WHAT YOU NEED TO DO → Copy the data starting at the line containing "Image resolution: width=477" and ending at the line containing "Viewport: 1460px width, 671px", swapping "dropdown" for "menu" and keeping everything else unchanged.
##### RECORDED DATA
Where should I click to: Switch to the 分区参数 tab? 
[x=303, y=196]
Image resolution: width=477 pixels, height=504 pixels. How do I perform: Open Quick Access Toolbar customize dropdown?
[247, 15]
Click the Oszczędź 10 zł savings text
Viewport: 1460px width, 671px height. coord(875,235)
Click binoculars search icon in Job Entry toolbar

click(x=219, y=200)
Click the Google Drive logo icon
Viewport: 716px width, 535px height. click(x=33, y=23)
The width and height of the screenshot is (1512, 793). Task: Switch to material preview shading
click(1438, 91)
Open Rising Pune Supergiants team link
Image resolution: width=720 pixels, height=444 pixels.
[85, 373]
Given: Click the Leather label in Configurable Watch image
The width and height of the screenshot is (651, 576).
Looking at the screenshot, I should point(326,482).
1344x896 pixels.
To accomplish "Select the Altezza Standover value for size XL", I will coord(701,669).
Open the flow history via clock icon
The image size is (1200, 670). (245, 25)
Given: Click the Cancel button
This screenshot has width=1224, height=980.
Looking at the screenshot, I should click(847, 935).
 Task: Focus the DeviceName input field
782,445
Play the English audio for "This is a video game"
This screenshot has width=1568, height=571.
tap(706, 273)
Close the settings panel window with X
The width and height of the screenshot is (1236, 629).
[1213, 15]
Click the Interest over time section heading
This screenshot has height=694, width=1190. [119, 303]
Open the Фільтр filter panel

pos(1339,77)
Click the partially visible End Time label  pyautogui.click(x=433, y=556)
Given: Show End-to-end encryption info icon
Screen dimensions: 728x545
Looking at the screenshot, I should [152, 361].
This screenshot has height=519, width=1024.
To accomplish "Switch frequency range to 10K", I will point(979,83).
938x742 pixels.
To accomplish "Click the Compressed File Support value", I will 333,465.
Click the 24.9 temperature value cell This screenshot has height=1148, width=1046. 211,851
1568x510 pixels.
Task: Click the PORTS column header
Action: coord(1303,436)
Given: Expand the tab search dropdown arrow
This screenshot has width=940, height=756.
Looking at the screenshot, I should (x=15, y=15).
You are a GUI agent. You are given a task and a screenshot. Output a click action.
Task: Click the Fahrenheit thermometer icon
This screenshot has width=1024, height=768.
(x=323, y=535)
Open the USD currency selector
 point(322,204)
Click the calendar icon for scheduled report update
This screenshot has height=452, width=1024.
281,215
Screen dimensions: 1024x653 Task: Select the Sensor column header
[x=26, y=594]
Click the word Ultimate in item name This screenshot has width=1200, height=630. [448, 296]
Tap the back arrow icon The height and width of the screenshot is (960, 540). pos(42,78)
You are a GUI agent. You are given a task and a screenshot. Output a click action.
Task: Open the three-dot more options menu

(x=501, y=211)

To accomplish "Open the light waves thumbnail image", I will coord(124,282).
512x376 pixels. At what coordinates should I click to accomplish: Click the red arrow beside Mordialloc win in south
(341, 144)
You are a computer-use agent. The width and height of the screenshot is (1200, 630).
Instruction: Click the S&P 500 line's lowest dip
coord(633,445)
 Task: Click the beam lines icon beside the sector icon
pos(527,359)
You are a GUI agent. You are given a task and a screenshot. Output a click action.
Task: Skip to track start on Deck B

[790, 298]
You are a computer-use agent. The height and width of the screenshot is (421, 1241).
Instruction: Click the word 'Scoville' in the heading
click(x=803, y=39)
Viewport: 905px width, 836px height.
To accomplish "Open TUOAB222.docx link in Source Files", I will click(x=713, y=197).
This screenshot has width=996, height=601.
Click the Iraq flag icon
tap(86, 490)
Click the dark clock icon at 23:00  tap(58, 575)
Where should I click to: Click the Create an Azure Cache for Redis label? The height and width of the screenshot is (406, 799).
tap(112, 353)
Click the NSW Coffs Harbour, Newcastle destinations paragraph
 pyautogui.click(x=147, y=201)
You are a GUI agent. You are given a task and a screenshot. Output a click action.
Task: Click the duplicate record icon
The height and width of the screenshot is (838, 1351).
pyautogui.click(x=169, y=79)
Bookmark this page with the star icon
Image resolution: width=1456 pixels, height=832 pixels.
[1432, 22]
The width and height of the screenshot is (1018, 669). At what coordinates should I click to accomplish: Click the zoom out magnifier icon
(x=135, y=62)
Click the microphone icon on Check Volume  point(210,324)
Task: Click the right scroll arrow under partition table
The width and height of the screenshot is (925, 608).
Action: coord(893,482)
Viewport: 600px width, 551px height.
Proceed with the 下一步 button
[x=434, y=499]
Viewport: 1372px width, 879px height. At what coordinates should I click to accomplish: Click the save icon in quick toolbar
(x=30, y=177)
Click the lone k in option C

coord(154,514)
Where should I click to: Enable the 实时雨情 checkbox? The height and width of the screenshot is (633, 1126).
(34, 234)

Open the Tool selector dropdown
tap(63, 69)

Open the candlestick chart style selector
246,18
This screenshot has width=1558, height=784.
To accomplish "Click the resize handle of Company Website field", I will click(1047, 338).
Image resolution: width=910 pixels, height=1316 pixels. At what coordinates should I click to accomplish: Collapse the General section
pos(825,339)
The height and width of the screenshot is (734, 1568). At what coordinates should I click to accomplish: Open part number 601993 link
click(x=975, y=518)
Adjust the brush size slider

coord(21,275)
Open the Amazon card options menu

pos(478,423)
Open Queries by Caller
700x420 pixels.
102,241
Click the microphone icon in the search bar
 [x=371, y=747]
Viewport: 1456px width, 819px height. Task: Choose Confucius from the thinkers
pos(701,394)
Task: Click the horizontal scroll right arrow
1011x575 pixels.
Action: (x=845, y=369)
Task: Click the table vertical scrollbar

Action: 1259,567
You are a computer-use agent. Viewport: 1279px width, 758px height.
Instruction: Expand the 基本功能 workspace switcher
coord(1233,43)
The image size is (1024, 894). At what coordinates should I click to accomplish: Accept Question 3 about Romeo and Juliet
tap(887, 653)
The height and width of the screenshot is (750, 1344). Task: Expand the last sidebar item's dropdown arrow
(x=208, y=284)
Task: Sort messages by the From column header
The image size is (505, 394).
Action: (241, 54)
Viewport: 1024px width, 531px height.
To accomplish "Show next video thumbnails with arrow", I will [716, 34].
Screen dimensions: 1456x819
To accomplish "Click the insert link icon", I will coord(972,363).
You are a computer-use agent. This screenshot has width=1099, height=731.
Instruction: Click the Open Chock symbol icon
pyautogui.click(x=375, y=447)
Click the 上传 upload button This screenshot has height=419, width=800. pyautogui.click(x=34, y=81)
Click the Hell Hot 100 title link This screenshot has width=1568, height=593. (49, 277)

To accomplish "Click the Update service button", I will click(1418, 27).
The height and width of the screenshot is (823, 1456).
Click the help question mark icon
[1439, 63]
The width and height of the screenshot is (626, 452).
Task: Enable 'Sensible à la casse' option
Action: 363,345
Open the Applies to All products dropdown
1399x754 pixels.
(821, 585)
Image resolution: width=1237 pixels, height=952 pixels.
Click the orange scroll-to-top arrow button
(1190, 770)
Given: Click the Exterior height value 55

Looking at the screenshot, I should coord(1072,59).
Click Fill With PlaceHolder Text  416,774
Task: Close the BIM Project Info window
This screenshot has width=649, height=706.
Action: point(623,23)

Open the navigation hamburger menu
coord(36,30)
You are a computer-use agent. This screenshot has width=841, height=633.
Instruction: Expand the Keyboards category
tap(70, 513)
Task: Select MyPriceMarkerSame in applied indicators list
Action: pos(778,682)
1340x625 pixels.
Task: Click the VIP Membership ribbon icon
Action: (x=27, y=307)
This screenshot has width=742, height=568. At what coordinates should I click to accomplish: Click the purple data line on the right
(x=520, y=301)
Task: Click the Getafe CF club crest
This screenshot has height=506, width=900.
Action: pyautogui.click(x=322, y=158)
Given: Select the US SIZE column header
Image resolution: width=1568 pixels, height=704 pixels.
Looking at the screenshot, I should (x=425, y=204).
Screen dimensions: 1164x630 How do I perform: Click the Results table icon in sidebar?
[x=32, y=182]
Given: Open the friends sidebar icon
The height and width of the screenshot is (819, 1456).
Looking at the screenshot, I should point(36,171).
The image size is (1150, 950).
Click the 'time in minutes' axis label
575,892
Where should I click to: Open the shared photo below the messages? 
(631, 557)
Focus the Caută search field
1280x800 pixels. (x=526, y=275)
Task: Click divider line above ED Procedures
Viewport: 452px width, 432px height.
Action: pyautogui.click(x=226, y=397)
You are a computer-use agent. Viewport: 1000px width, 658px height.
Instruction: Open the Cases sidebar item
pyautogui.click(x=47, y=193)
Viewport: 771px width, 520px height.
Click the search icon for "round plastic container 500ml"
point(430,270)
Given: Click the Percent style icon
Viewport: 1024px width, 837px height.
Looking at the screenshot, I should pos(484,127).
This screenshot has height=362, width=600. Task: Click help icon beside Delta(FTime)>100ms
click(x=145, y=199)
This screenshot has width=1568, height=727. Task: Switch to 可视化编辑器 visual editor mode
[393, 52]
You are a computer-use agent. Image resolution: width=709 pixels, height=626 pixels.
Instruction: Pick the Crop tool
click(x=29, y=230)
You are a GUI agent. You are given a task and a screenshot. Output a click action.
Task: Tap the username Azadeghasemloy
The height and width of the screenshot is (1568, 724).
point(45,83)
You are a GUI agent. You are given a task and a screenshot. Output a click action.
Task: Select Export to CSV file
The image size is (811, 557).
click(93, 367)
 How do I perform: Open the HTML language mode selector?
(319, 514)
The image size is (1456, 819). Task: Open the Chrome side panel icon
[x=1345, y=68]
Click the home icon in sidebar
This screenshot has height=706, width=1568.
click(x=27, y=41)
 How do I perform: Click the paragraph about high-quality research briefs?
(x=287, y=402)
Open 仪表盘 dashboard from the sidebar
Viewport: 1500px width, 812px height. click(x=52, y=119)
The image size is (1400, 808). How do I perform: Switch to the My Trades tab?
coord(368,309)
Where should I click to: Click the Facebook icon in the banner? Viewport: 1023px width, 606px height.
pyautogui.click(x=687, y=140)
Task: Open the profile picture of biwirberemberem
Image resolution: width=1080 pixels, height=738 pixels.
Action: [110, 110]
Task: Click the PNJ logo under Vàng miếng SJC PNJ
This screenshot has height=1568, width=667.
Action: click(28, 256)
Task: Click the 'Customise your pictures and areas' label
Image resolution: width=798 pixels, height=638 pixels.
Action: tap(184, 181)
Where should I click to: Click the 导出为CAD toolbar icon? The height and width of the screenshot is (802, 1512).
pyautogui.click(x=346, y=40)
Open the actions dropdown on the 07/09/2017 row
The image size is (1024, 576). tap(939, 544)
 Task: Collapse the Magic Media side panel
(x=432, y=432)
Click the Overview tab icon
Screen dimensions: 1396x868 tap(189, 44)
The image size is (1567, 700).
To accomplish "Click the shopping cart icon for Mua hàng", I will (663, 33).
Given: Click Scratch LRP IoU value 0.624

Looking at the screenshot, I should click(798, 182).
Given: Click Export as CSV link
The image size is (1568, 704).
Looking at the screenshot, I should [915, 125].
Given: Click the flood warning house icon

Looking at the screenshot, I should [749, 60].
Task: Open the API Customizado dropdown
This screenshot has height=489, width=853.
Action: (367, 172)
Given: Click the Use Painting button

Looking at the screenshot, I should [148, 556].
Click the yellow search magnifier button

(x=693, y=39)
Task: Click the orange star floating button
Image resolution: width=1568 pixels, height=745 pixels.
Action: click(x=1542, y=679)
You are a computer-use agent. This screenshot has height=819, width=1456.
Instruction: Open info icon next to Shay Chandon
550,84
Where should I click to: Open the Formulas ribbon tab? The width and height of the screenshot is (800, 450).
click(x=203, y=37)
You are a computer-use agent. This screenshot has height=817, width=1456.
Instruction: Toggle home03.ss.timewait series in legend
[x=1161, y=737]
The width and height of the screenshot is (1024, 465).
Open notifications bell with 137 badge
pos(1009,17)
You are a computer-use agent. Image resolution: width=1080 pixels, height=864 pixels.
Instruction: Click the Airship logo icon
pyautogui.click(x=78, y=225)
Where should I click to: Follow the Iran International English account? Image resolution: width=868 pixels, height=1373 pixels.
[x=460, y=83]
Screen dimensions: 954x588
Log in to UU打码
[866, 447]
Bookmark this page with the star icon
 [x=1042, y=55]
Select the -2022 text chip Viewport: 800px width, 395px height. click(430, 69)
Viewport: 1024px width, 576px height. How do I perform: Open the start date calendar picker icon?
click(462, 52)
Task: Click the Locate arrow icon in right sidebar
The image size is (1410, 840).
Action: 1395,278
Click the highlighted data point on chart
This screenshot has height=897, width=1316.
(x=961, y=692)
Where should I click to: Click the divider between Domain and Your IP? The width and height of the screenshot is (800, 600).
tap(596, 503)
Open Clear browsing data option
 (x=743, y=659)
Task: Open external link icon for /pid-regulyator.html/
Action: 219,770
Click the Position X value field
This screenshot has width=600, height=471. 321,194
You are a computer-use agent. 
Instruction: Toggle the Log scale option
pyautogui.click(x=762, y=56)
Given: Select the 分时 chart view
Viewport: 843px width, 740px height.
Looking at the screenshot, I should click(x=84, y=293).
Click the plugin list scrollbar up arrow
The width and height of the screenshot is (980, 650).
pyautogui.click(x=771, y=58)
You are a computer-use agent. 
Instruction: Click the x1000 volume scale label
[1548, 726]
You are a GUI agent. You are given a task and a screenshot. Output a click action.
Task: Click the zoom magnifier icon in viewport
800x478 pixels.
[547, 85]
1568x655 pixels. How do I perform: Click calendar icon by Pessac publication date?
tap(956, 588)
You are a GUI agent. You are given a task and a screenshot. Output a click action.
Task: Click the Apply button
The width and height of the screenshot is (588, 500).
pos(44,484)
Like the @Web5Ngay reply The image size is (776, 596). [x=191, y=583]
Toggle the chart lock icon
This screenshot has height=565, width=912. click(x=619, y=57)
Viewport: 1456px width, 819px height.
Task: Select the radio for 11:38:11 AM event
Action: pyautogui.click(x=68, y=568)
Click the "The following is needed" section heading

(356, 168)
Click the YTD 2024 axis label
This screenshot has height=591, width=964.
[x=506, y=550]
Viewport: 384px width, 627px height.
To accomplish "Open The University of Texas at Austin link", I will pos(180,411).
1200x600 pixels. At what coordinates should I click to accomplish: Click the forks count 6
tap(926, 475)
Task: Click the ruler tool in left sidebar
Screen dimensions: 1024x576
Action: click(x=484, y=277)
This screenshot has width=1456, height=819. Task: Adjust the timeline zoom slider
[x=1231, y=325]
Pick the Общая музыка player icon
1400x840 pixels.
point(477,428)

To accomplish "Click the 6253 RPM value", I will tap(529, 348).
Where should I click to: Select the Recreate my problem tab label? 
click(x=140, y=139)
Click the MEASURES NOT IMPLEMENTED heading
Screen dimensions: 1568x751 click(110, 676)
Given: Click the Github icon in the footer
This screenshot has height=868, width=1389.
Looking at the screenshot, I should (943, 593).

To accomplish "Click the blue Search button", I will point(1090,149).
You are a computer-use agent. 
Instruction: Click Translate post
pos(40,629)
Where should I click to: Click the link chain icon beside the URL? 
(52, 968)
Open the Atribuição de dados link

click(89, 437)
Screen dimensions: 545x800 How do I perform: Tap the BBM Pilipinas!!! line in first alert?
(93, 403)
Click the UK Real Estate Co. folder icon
##########
RESULT →
Image resolution: width=477 pixels, height=504 pixels. How do I perform: Open Quick Access Toolbar customize menu?
[247, 15]
Click the Oszczędź 10 zł savings text
Viewport: 1460px width, 671px height. coord(875,235)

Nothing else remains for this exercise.